Soviet Vienna

Soviet soldiers inspect the aftermath of a group suicide in Vienna in 1945. The Red Army captured the heavily damaged city from the Nazis that spring. (Photo by Yevgeny Khaldei/TASS)

Soviet leader Josef Stalin's portrait being wheeled through central Vienna in 1952. From the end of World War II up until mid-1955, Vienna was divided into zones of occupation by the victorious Allies.

A Soviet soldier strolling central Vienna with a friend in 1946. Vienna's western suburbs were split into British, American, and French sections, while the Soviet Union held Vienna's east.

A sign in Russian and German marking the end of the Soviet zone. The center of Vienna was shared collectively by the occupying forces, a bizarre arrangement made famous by a scene in the 1949 film The Third Man, which was written by Graham Greene.
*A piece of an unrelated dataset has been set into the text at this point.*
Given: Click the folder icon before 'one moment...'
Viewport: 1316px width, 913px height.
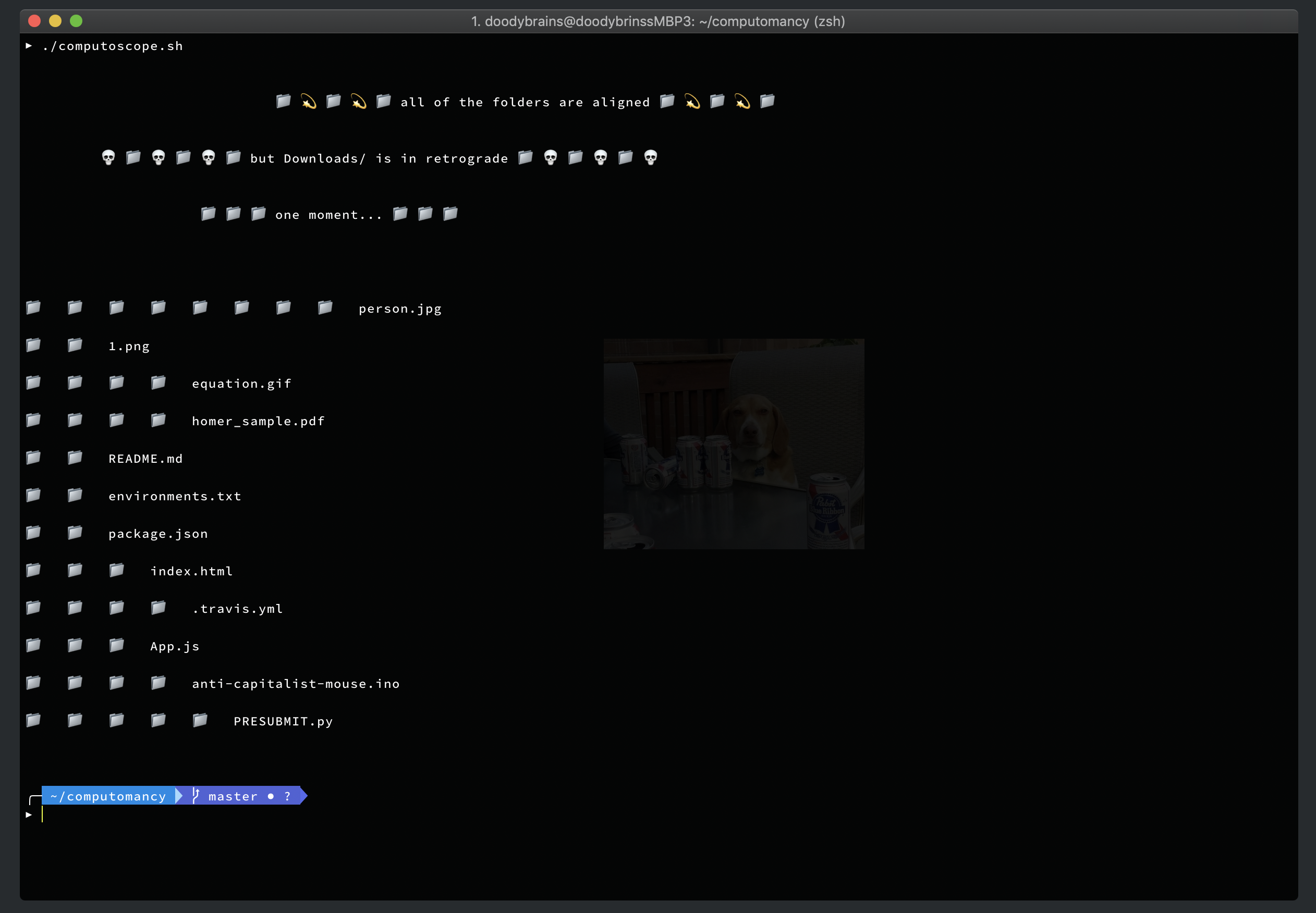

A Soviet soldier clinks flutes with a date during a party inside the Hofburg, the former imperial palace of the Habsburgs.
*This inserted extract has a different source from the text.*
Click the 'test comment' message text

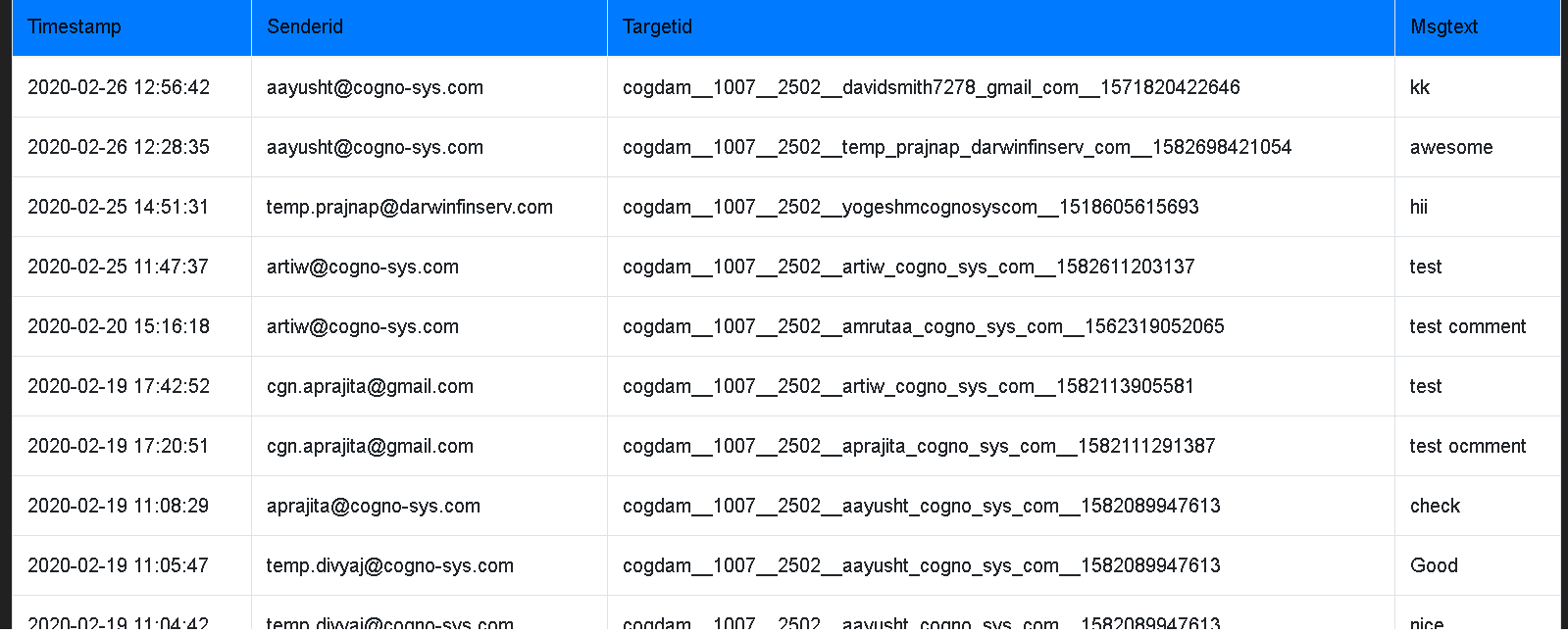tap(1468, 326)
The Austrian flag flutters alongside the hammer-and-sickle on a tram crossing a newly repaired bridge in central Vienna in 1946.

Theodor Koerner, the mayor of Vienna and soon-to-be president of Austria, at the unveiling of a memorial to Soviet soldiers killed during the capture of Vienna.

An Orthodox priest outblinged by a group of Soviet generals.

The Soviet star hangs in the entrance to a Vienna apartment seized by the Soviets around 1946.

Uzbek musicians perform inside the Musikverein, the home of today’s Vienna Philharmonic Orchestra.

A Soviet information officer waltzing with a young woman.

Portraits of Lenin and Stalin, and the Soviet red star on the Palais Epstein in 1947. The building served as the Soviet headquarters during the occupation.

A Soviet work crew tucking into a meal during a break inside a factory in Vienna.

The military occupation was deeply unpopular in Austria, and eastern Vienna lost some 11 percent of its population as people fled the Soviet zone.

A bear called Smoky being unloaded by workers from the Russian state circus in Vienna in 1958, after the Allies had withdrawn following some deft Austrian diplomacy. One condition for the Soviet departure was for Austria to vow it would never join NATO, a pledge the country has honored.

Rarely seen photos in an Austrian archive capture moments from the decade that Josef Stalin's portrait loomed over the "City Of Music."